JAKARTA – Di tengah bayang-bayang tekanan terhadap mata uang Garuda akibat sentimen geopolitik global dan kebijakan bank sentral dunia, pemerintah akhirnya memberikan sinyal penenang bagi pasar keuangan dan sektor riil. Dalam perumusan asumsi dasar ekonomi makro, pemerintahan Presiden Prabowo targetkan rupiah stabil 16.800 sampai 17.500 per dollar AS.
Target ini dinilai cukup realistis sekaligus ambisius, mengingat belakangan ini nilai tukar Rupiah sempat tertekan menembus level Rp 17.700 per Dolar AS. Rentang target ini diharapkan dapat memberikan kepastian bagi dunia usaha dalam menyusun perencanaan bisnis ke depan.
Sinergi Kebijakan Fiskal dan Moneter
Rentang nilai tukar yang dicanangkan pemerintah ini merupakan bagian dari Kerangka Ekonomi Makro dan Pokok-Pokok Kebijakan Fiskal (KEM-PPKF) yang menjadi fondasi Anggaran Pendapatan dan Belanja Negara (APBN).
Untuk menarik kembali nilai tukar ke zona aman, pemerintah tidak bisa bekerja sendirian. Diperlukan orkestrasi yang solid antara kebijakan fiskal dari Kementerian Keuangan dan kebijakan moneter dari Bank Indonesia (BI).
“Pemerintah sangat menyadari beban psikologis pasar saat ini. Oleh karena itu, ketika Prabowo targetkan rupiah stabil 16.800 sampai 17.500 per dollar AS, ini bukan sekadar angka di atas kertas. Ini adalah komitmen bahwa intervensi pasar, pengelolaan devisa, dan iklim investasi akan digenjot habis-habisan untuk menopang mata uang kita,” ungkap salah satu ekonom senior menanggapi target asumsi makro tersebut.

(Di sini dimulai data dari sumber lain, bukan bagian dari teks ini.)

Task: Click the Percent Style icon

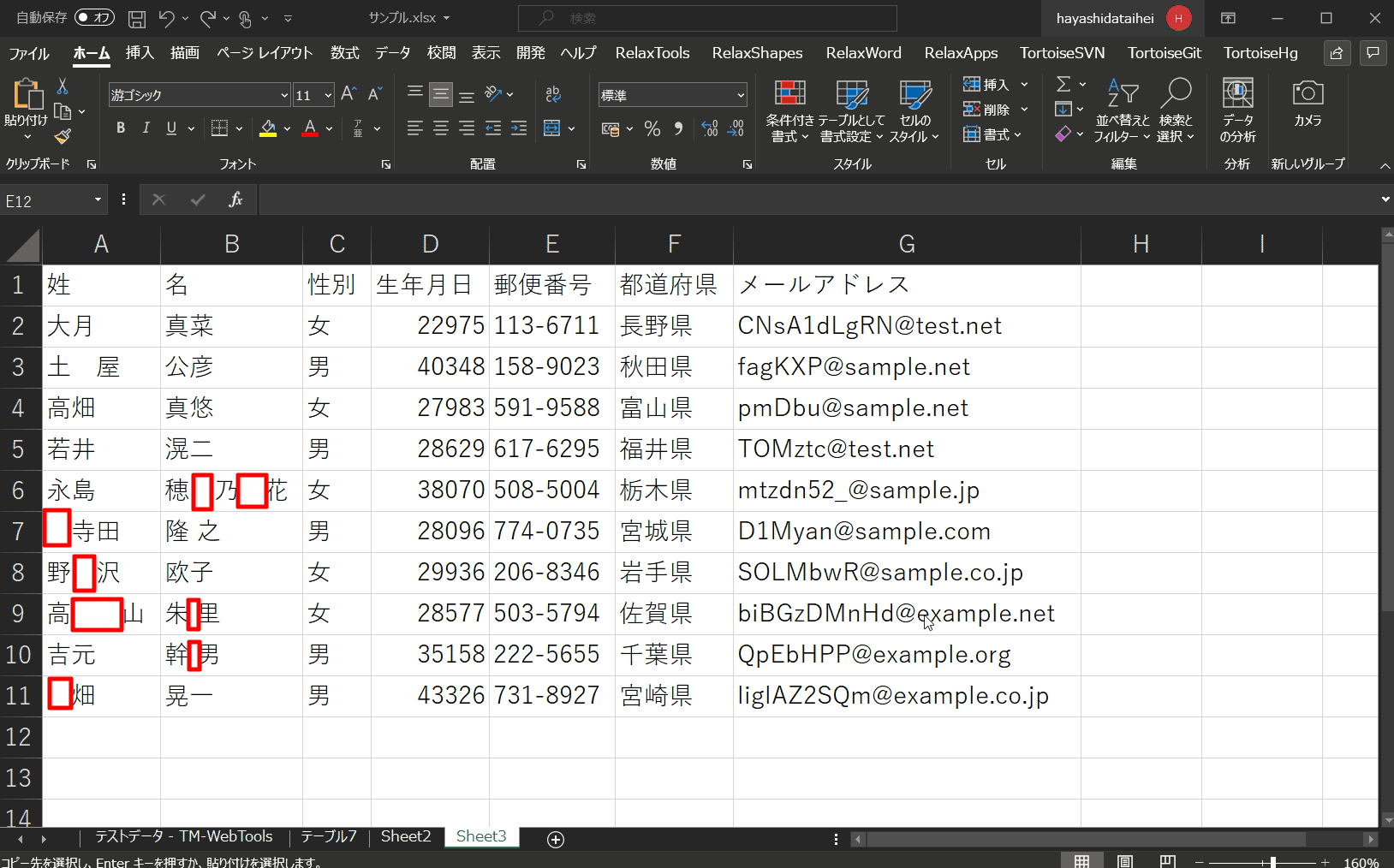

Tiga Jurus Utama Mengamankan Target Kurs
Untuk merealisasikan target penguatan dan stabilitas nilai tukar tersebut, pemerintah dan otoritas terkait telah menyiapkan sejumlah langkah strategis, antara lain:
-
Optimalisasi Devisa Hasil Ekspor (DHE): Memastikan para eksportir, khususnya di sektor pertambangan dan perkebunan, memarkir Dolar mereka di dalam negeri lebih lama untuk menambah pasokan valas domestik.
-
Mengerem Impor Non-Esensial: Memperketat arus barang impor yang tidak krusial dan mendorong penggunaan komponen dalam negeri (TKDN) agar kebutuhan Dolar untuk belanja ke luar negeri dapat ditekan.
-
Hilirisasi Lanjutan: Mengundang lebih banyak Foreign Direct Investment (FDI) yang membawa modal dalam bentuk valuta asing untuk membangun smelter dan pabrik pengolahan di Indonesia.

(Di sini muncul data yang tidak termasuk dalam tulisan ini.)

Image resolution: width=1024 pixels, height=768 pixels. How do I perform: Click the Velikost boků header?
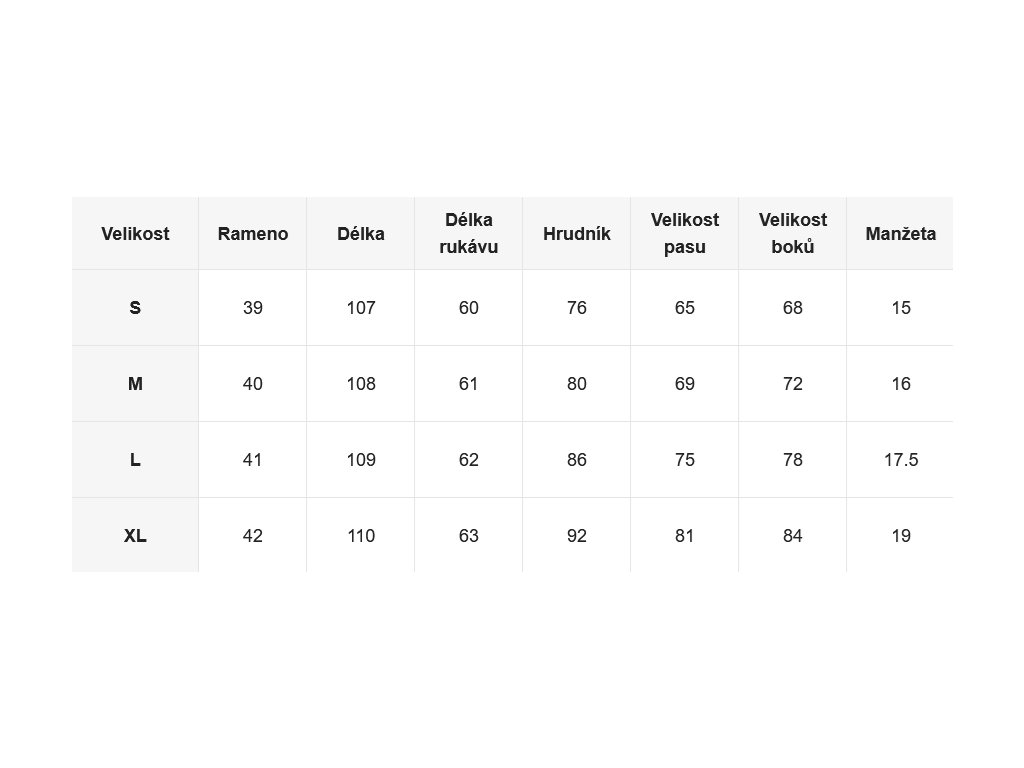tap(793, 234)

Menjaga Momentum Daya Beli dan Inflasi
Stabilitas kurs di kisaran Rp 16.800 – Rp 17.500 menjadi kunci utama untuk mencegah lonjakan inflasi barang impor (imported inflation), terutama harga bahan pangan dan energi (BBM) yang sangat sensitif terhadap fluktuasi Dolar.
Dengan tercapainya target ini, sektor industri manufaktur dan makanan-minuman tidak perlu lagi melakukan penyesuaian harga yang drastis, sehingga daya beli masyarakat tetap terjaga dan pertumbuhan ekonomi nasional dapat melaju sesuai jalur yang diharapkan.